WHAT NEEDS TO BE DONE: From the entries that follow, reproduce exactly and only the lines from the line with "[(externe Seite)] (234, 14)" to the line with "Instagram (173, 2379)", endpoints included.

SUPPLIED MATERIAL:
--------------------------------

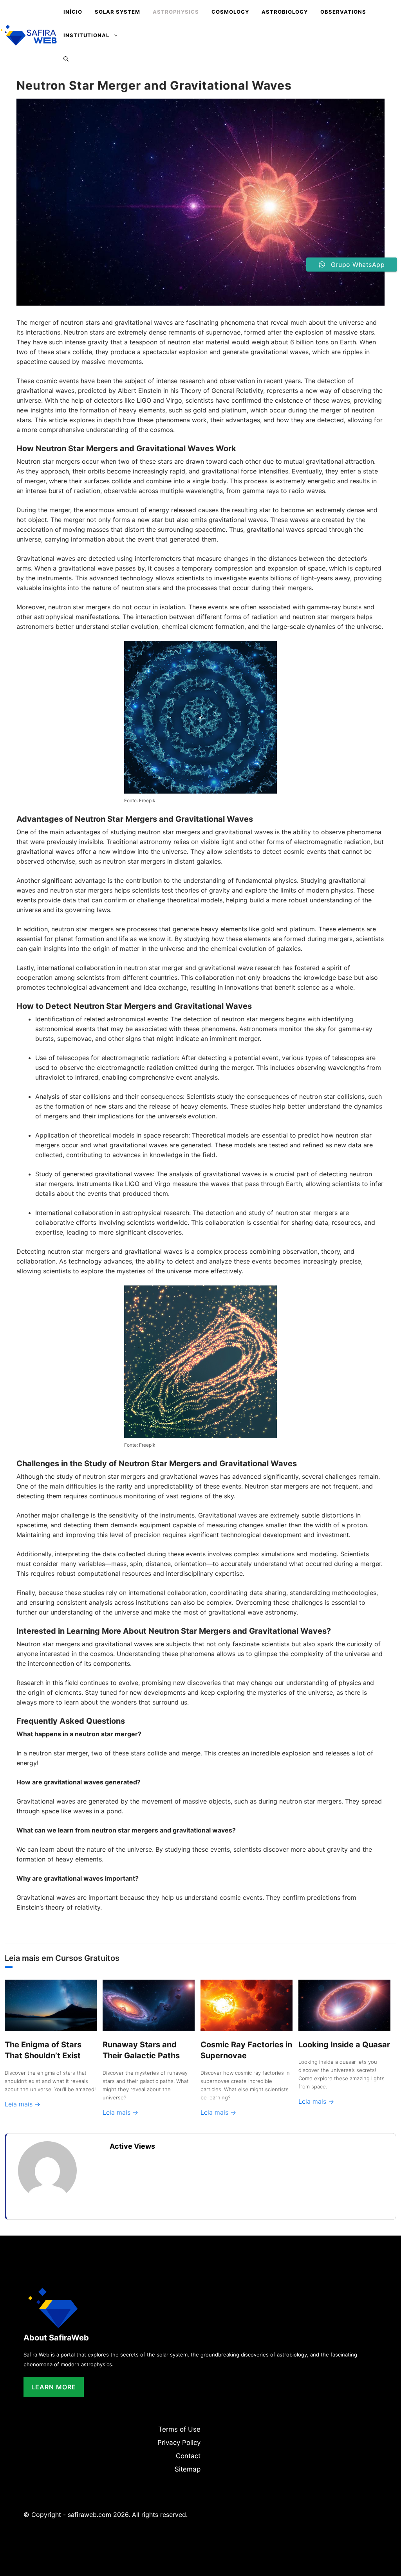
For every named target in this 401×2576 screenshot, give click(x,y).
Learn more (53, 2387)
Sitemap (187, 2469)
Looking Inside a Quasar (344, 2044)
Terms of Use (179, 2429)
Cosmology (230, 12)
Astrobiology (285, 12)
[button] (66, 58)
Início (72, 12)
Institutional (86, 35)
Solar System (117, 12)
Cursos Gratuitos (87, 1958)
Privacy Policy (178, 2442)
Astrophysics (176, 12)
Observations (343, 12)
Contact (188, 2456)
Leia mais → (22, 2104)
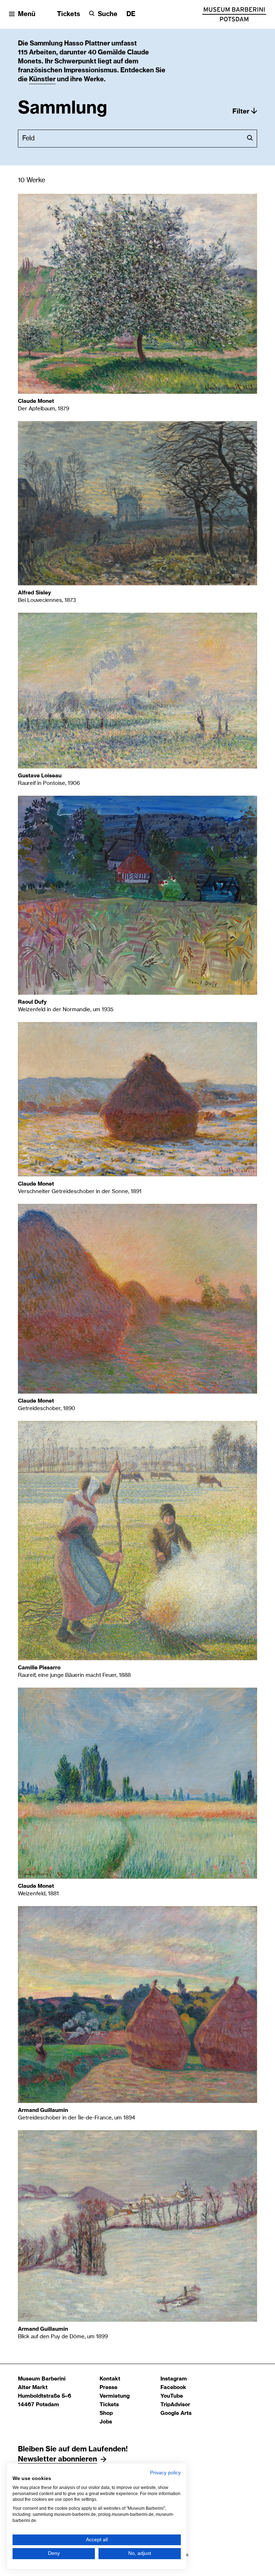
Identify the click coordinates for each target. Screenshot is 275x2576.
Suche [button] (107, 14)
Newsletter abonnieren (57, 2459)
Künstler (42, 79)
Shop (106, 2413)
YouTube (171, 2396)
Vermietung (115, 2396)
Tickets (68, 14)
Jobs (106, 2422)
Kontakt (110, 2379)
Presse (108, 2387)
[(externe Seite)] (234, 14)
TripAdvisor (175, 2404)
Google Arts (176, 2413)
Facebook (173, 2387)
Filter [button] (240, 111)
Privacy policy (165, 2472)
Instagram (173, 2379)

--------------------------------

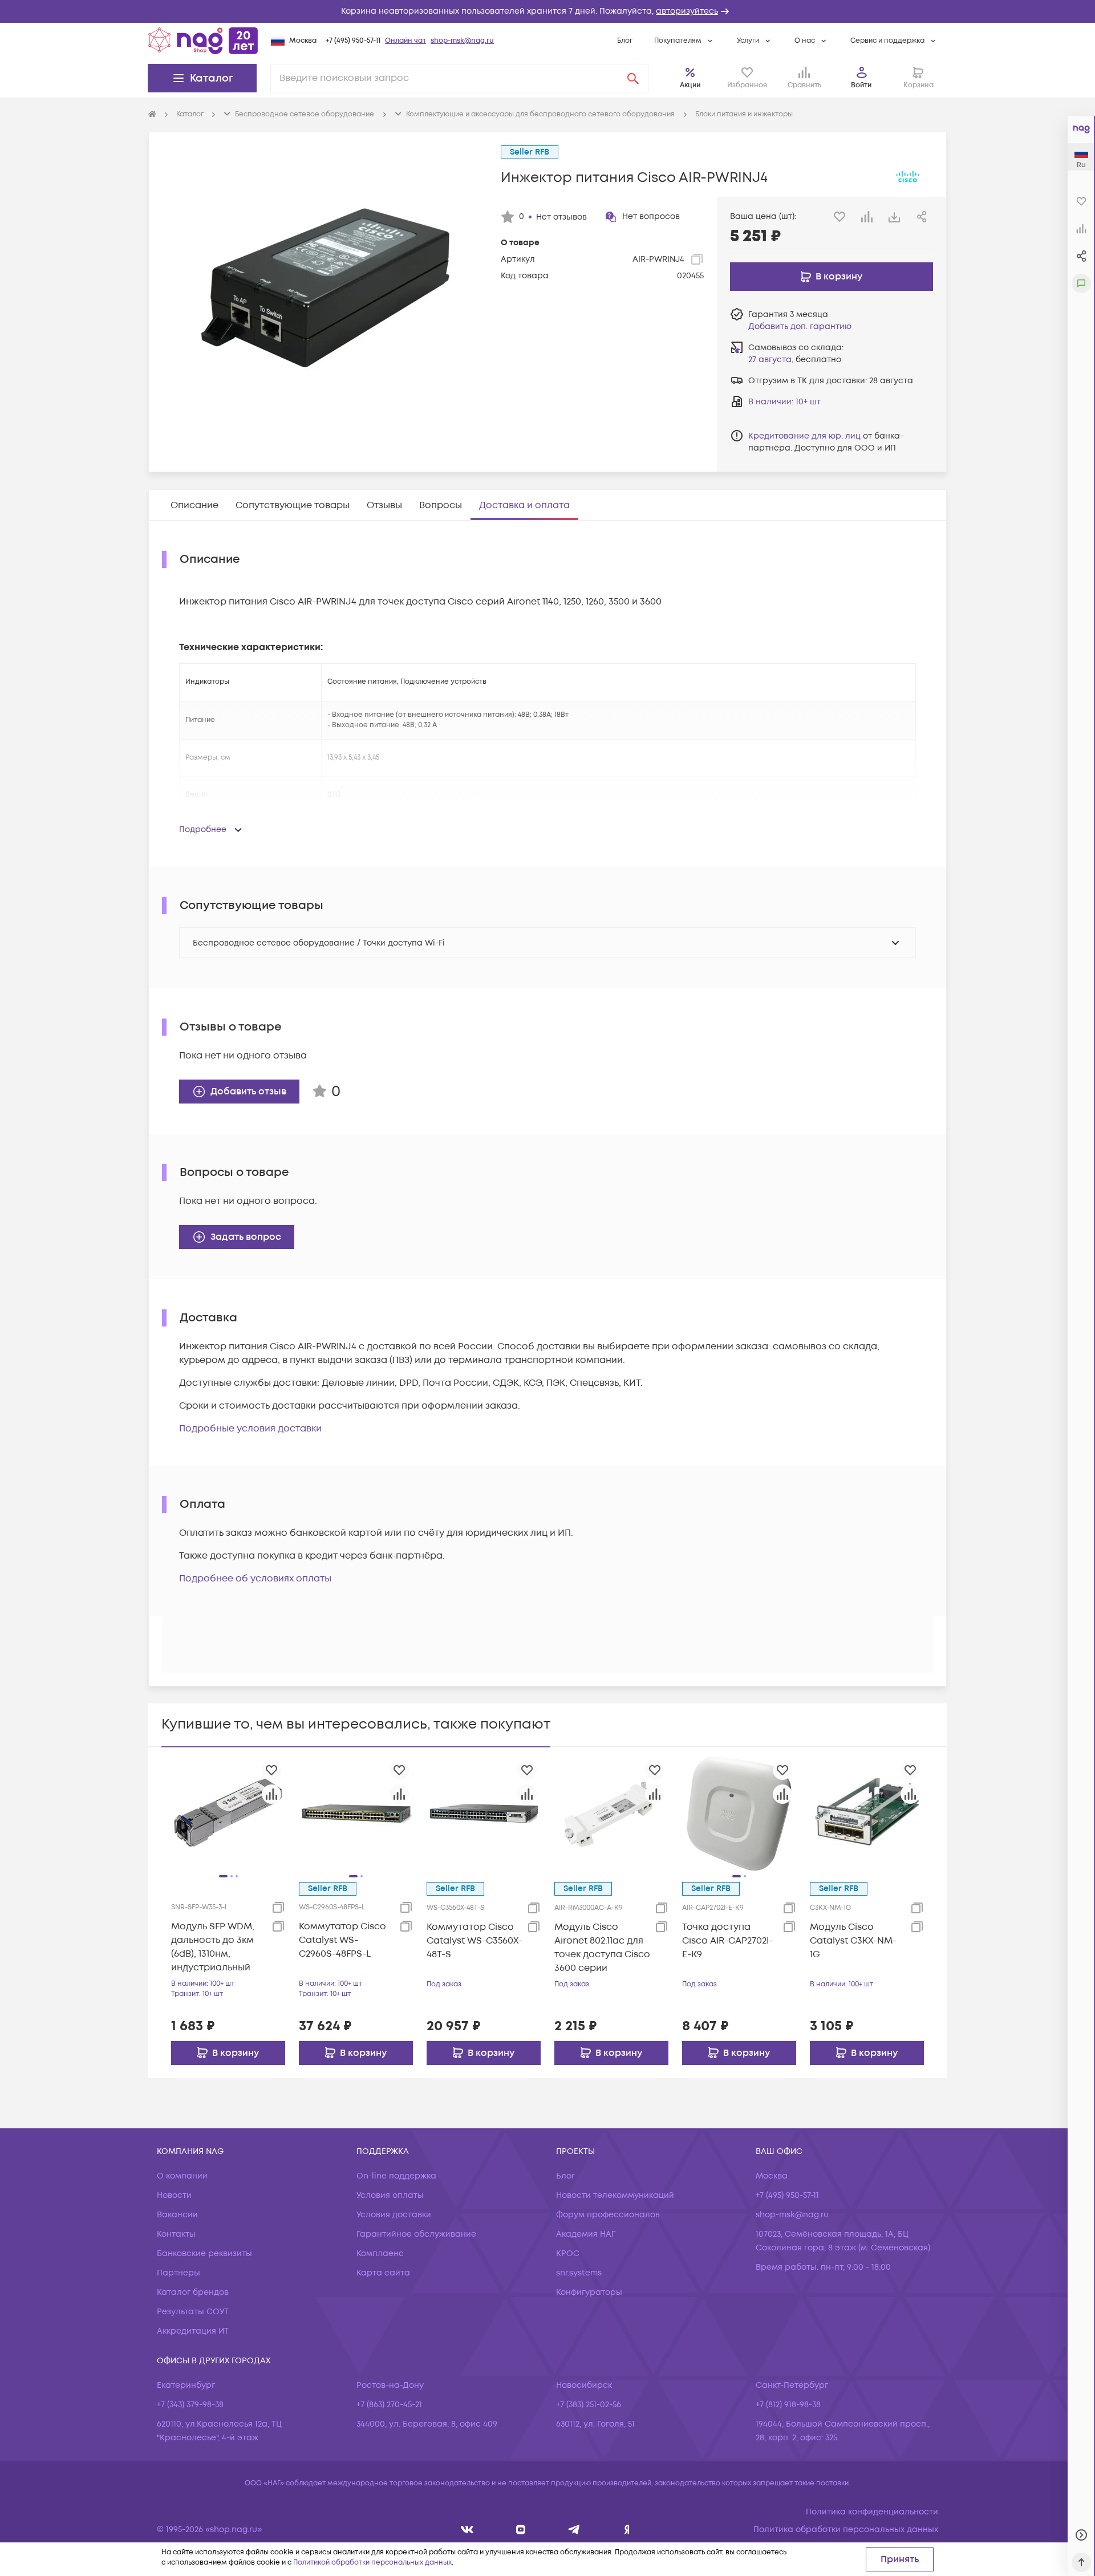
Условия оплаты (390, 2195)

--------------------------------

RESPONSE BOX:
[(externe Seite)] (234, 14)
TripAdvisor (175, 2404)
Google Arts (176, 2413)
Facebook (173, 2387)
Filter [button] (240, 111)
Privacy policy (165, 2472)
Instagram (173, 2379)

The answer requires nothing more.